Teacher, Accused of Killing Husband, on Verge of Being Fired

Henry Pierson Curtis, Orlando Sentinel, March 25, 2009

Barring acquittal for murder, the career of one of Orange County Public Schools’ longest-serving teachers comes to an end this week.

After 40 years in the classroom, Delores Laster remains in the county jail since her arrest last week on charges of killing her husband 21 years ago.

She has one personal-leave day left before job-abandonment and termination proceedings begin.

“It could happen as early as the next School Board meeting April 14,” schools spokeswoman Shari Bobinski said Tuesday of firing Laster. “But we have to get all our ducks in a row.”

The school district fired Laster once before but had to rehire her, according to personnel records released Tuesday.

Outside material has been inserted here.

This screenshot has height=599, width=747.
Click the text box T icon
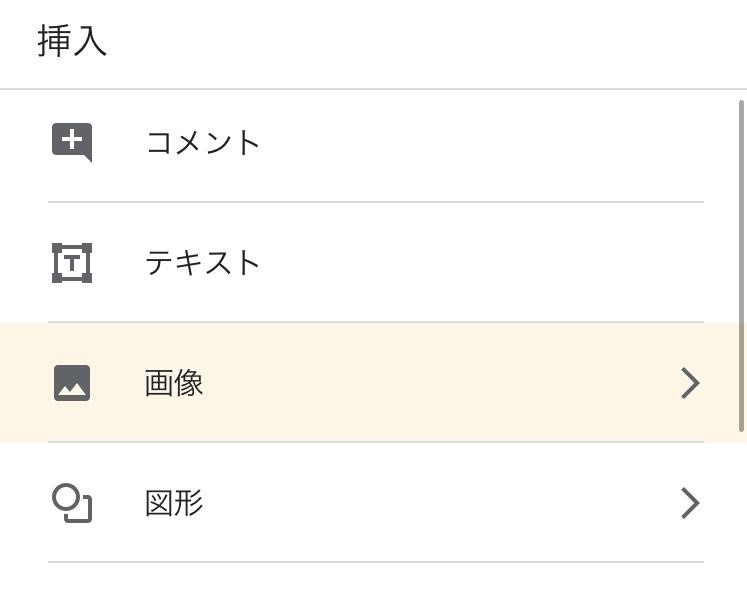pyautogui.click(x=72, y=263)
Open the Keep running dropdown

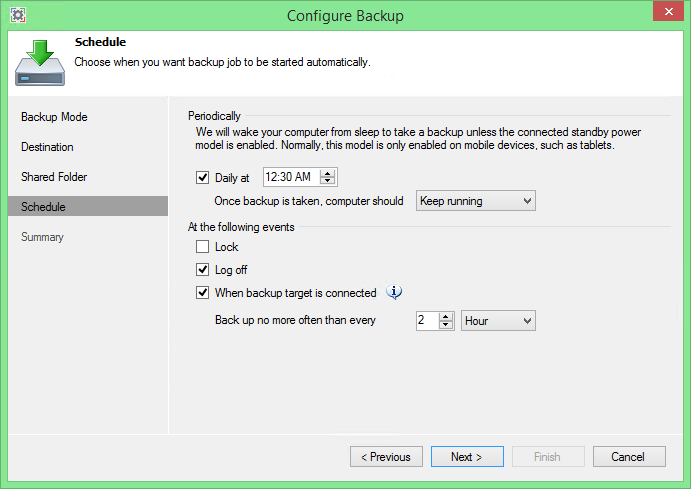[x=476, y=201]
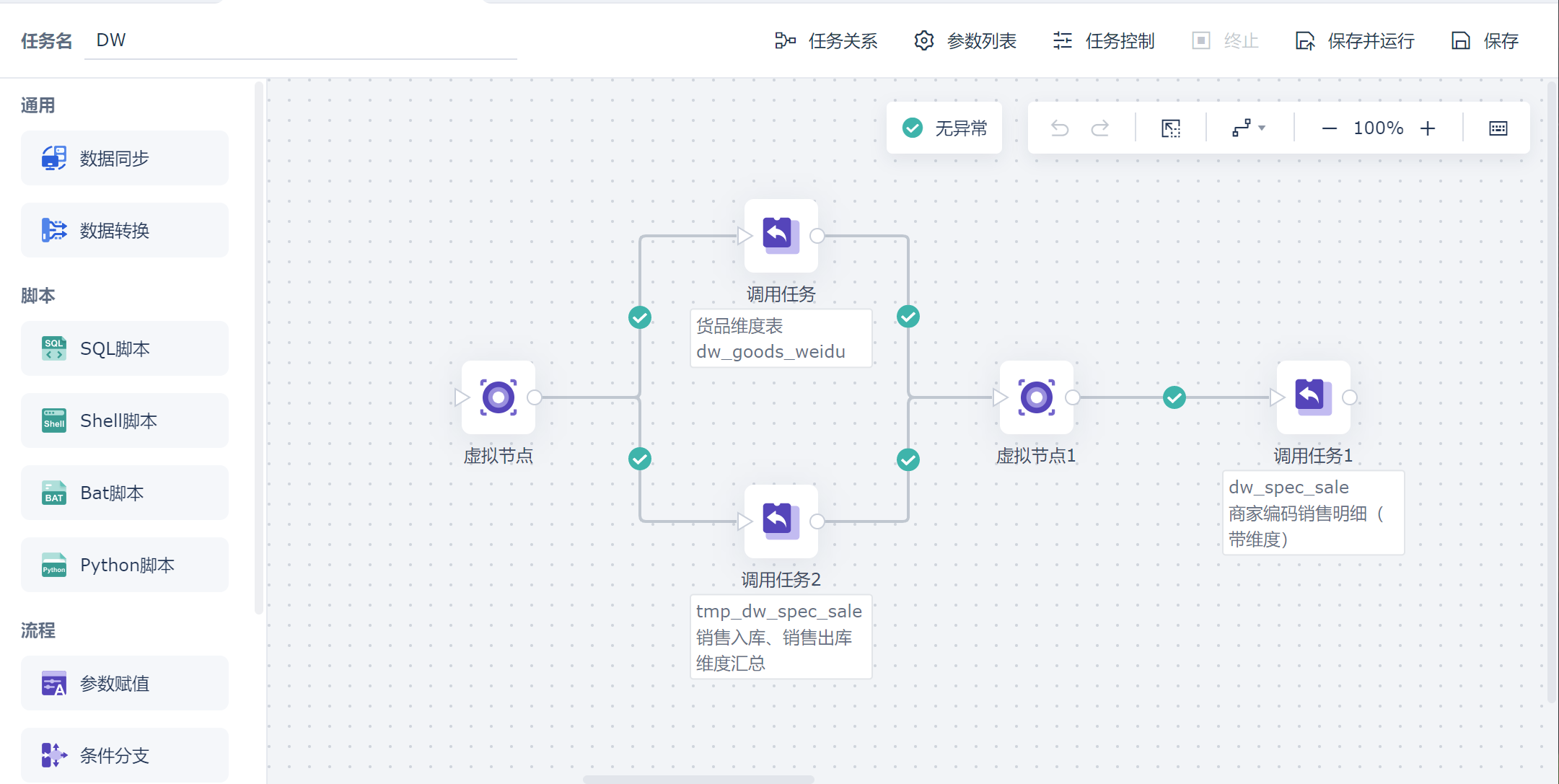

That happened after her 1994 arrest in Altamonte Springs on a charge of strong-arm robbery.

Already a veteran teacher, Laster was caught shoplifting toys and cosmetics at a Kmart store and attacked a security guard who tried to apprehend her, police records show.

As the criminal case went through court, school officials fired her in January 1995 partly because the violence and robbery charges demonstrated “her reduced effectiveness as a role model for students,” records state.

But months later, a handwritten note in the files by an unidentified school-district employee stated that another employee “advised me that she is under the impression that all charges have been dropped against Delores Laster.”

Not exactly.

Laster, now 61, pleaded no contest to attempted robbery and received a sentence of probation. But a judge withheld adjudication of guilt, opting not to declare her a convicted felon.

That’s why the school district rehired her Oct. 10, 1995; she was not a convicted felon.

Placed on administrative probation for two years, Laster was transferred from Orlo Vista Elementary School, where she had taught fourth-graders for nine years.

She was assigned to teach first grade at Dillard Street Elementary School in Winter Garden, where she remained until her arrest last week, records show.

The Orange County Sheriff’s Office has not disclosed its reasons for Laster’s arrest in the 1988 shooting death of her husband, Clarence. At the time, the teacher told deputies that she found him dead in the garage of their Pine Hills home after returning from a trip to Gainesville.

Sheriff’s Cpl. Duwana Pelton and Agent Tony Rodriguez of the Florida Department of Law Enforcement re-investigated the case as part of a new push to solve about 80 unsolved murders dating to the 1940s.

Orlando lawyer Thomas F. Egan, who handled Laster’s 1995 case, has been retained for her murder defense. He could not be reached for comment.